But I lost interest after hearing two things later that day: One, that Columbia TriStar Home Video won't be releasing this reportedly stinky serial-killer flick until the very last day of the year. And two, that it recently played theatrically in various Midwest markets (Dallas, Oklahoma City, etc.). In other words, the people who may well appreciate the awful splendor film of this film the most -- i.e., jaded Los Angeles or New York cynics like myself -- are going to be among the last to see it. Is that thoughtful of Universal? Is it considerate?

I can feel the sand draining out of the hourglass as I write this. Nothing about this film has turned out right.

OKLAHOMA GAZETTE entertainment writer Preston Jones wrote yesterday to confirm that EYE SEE YOU "was indeed [recently] booked for two weeks at Heritage Plaza 5 Cinema here in Oklahoma City. No one from our paper reviewed it, and to the best of my knowledge, no one from the DAILY OKLAHOMAN (the major city paper) reviewed it either. So in essence, it came and went and no one really noticed."

On the other hand, this letter from Brian Orndorf of Minneapolis -- one of the many thousands who've already seen it -- contends there's another Stallone entry around the corner that's even more difficult to sit through.

"I bought a DVD copy of D-TOX (i.e., the original title of EYE SEE YOU) last summer off Ebay," he wrote yesterday. "Having suffered through so many delays, I was curious to see what was so bad about this film that Universal deemed unfit for release. The surprise is that for the opening 25 minutes, the film plays fast and tight with its serial-killer storyline. Stallone is pretty good in his cop role, and he has a nice early domestic scene with co-star Dina Meyer.

== WHAT TO DO ==
1 - Translate this sentence from the film column into Spanish: "Nothing about this film has turned out right."
2 - Carry the film column about EYE SEE YOU forward, starting right after its last sentence.
The data that comes next is separate material with no tie to the film column.

== EXTRACTED MATERIAL ==

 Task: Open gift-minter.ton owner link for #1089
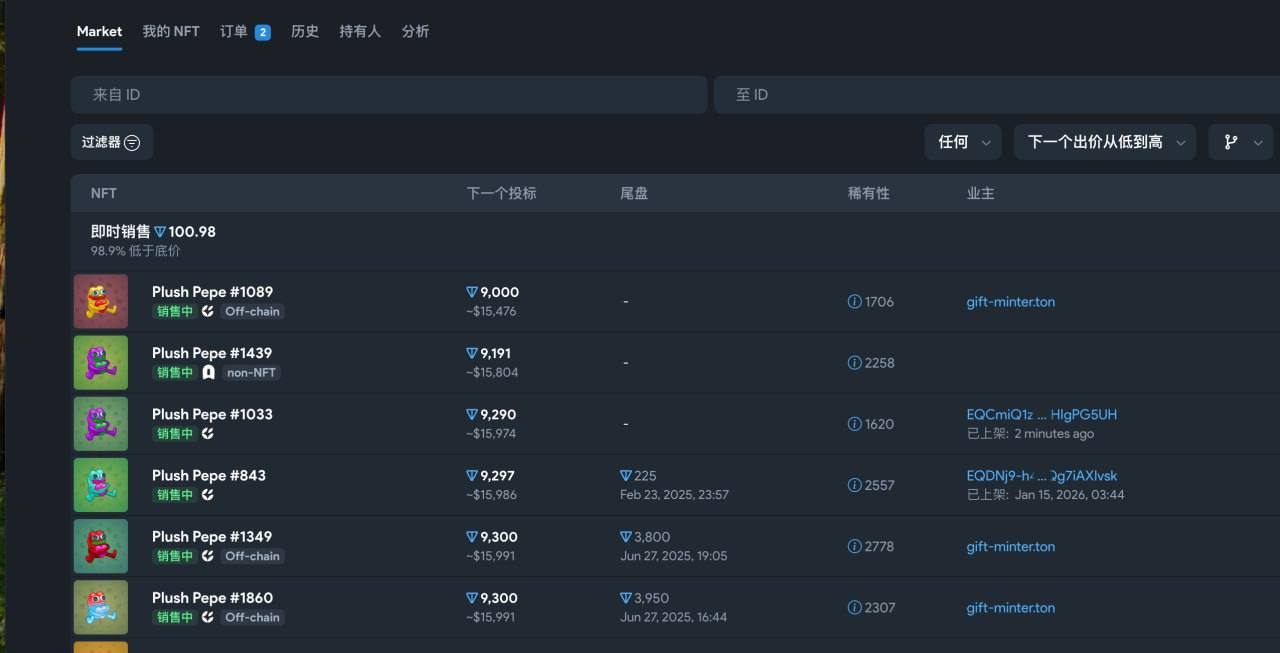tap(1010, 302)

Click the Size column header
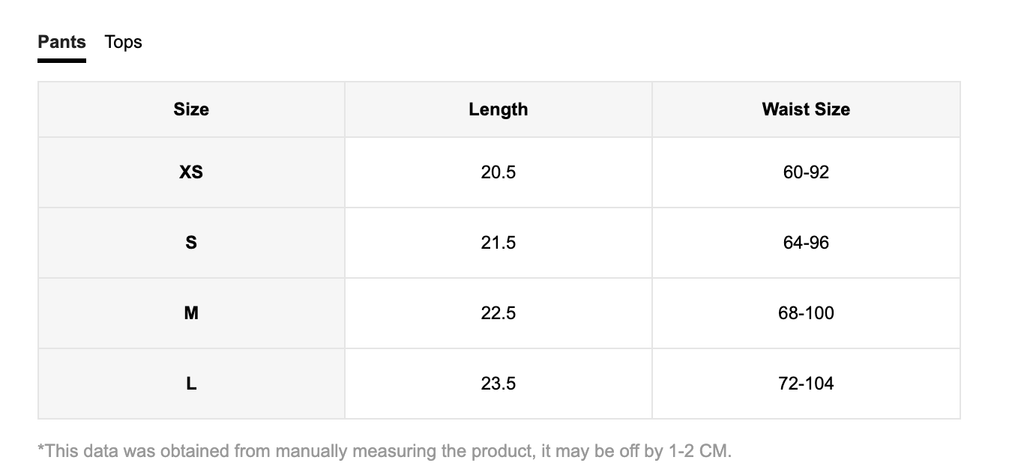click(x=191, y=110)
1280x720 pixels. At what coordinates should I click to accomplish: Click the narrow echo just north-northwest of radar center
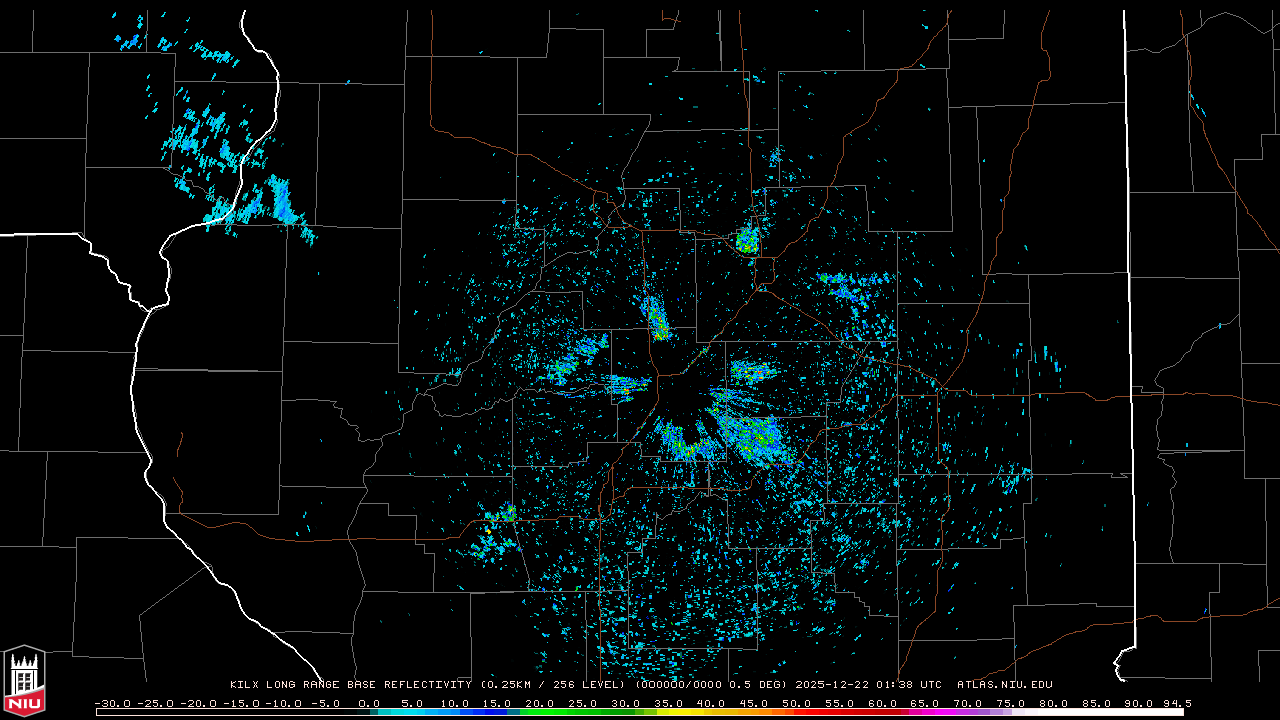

---

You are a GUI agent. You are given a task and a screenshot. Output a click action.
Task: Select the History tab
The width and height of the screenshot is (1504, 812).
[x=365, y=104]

==

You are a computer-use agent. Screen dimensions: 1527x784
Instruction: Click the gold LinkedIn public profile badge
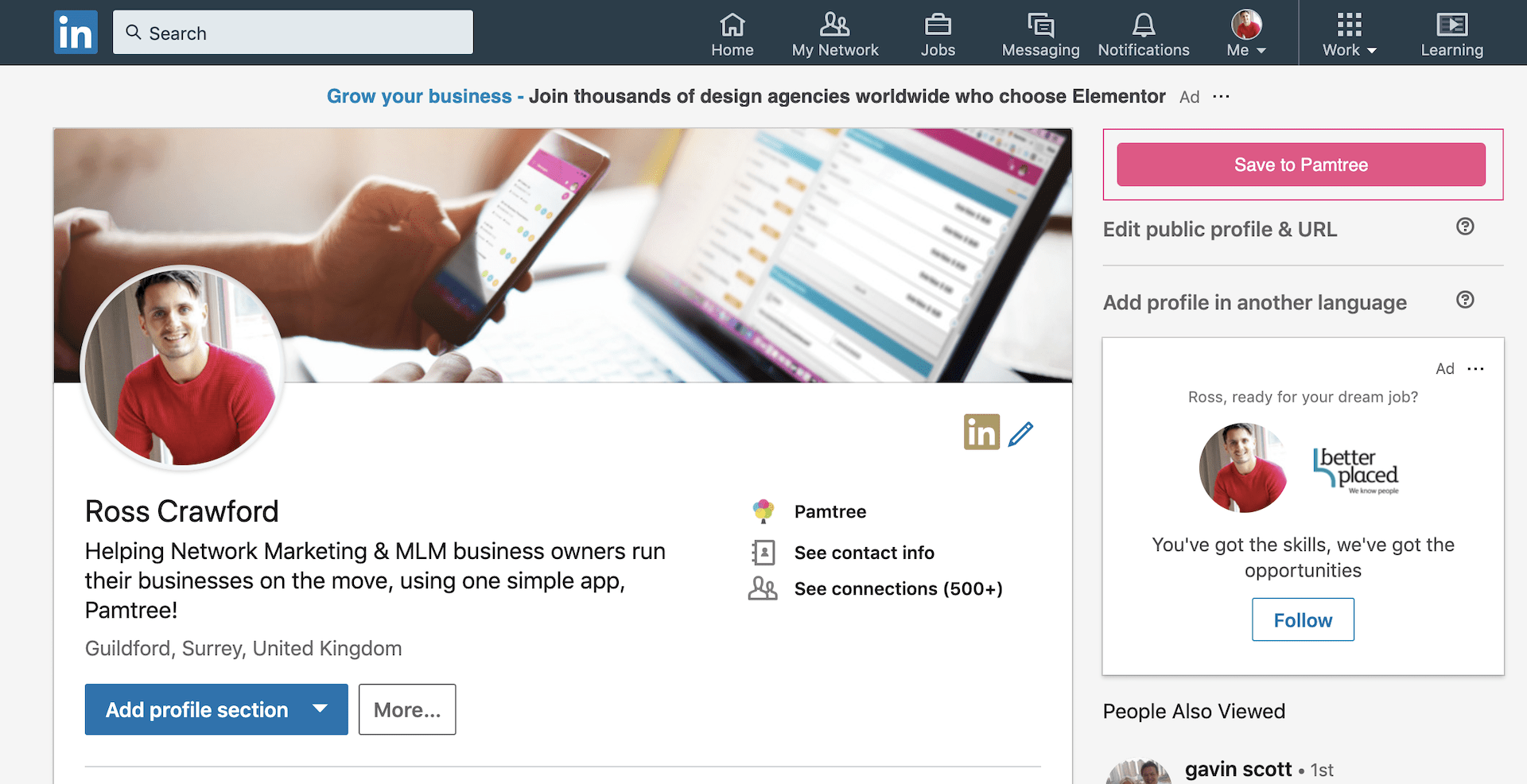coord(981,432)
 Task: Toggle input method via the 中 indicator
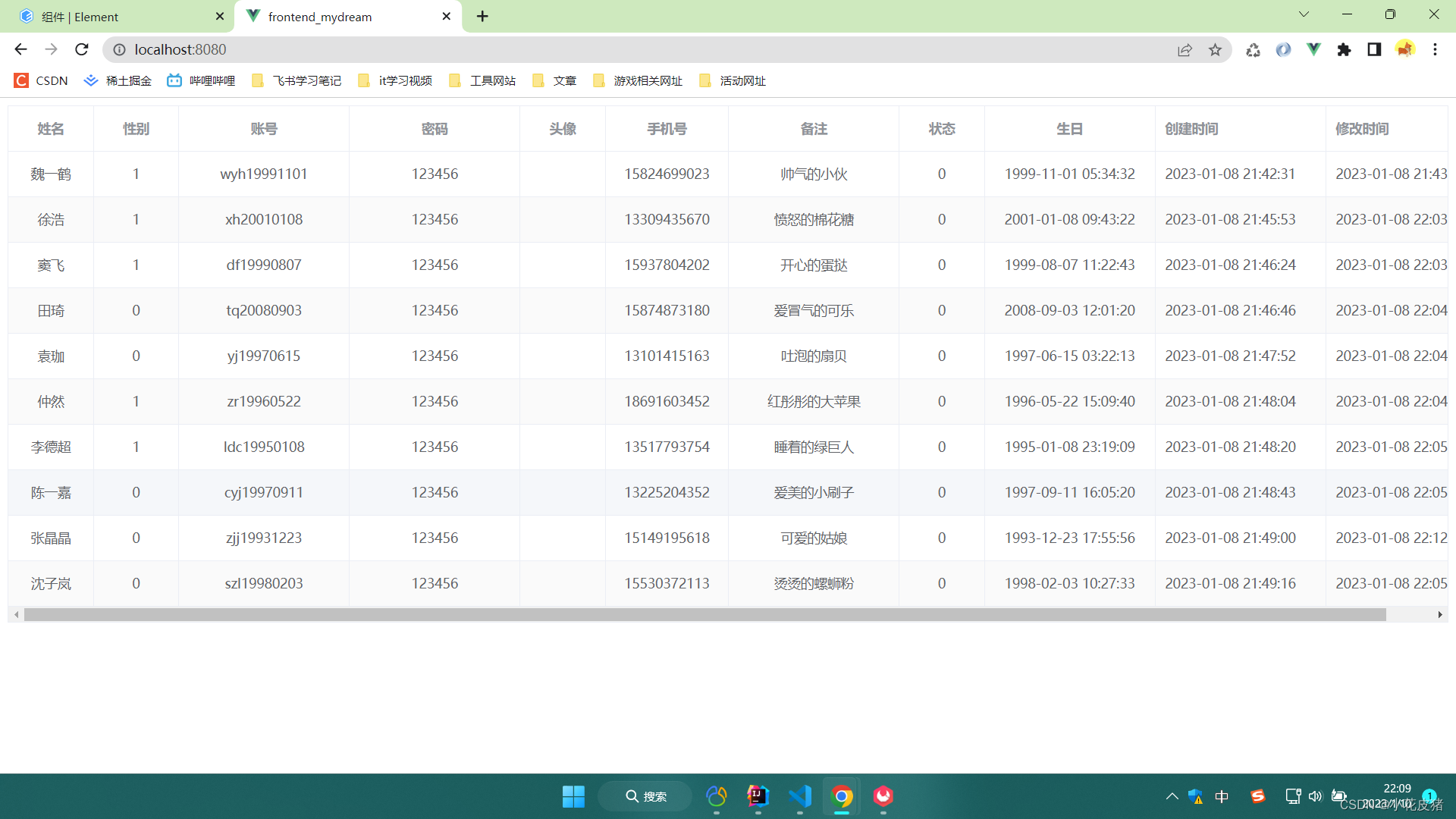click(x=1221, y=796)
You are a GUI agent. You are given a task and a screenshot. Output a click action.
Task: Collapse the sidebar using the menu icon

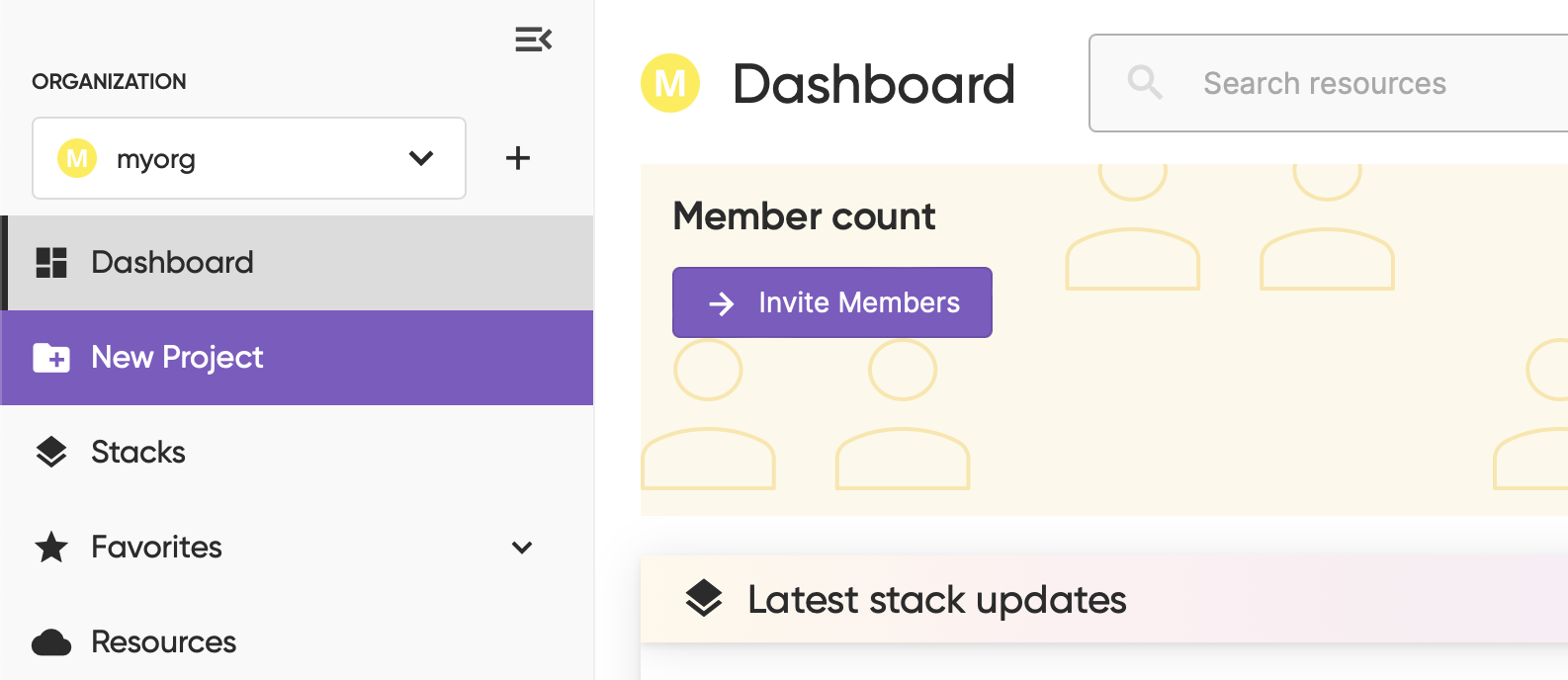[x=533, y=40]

== OUTPUTS BY TASK ==
1 - Nada de esta película ha salido bien.

2 -
"But once Stallone's character is shipped off to the remote detox center about 30 minutes in, the film goes right into the toilet. This is where the studio interference comes rumbling in, with characters disappearing and reappearing without explanation, loose motivations, and a climax that gives 'stretching' a new meaning. At least it's better than AVENGING ANGELO, the other Stallone flick currently sitting on the shelf."

Thief Grief

"I can't tell you how disappointed I am to hear about Paramount Home Video's under-representation (is that the right way to put it?) of TO CATCH A THIEF on DVD. I know that it's generally considered one of Hitch's lesser works, but that's rubbish. This is one of the greatest light entertainments ever, one of Hitchcock's most gorgeously shot films, and the very definition of a movie-star movie.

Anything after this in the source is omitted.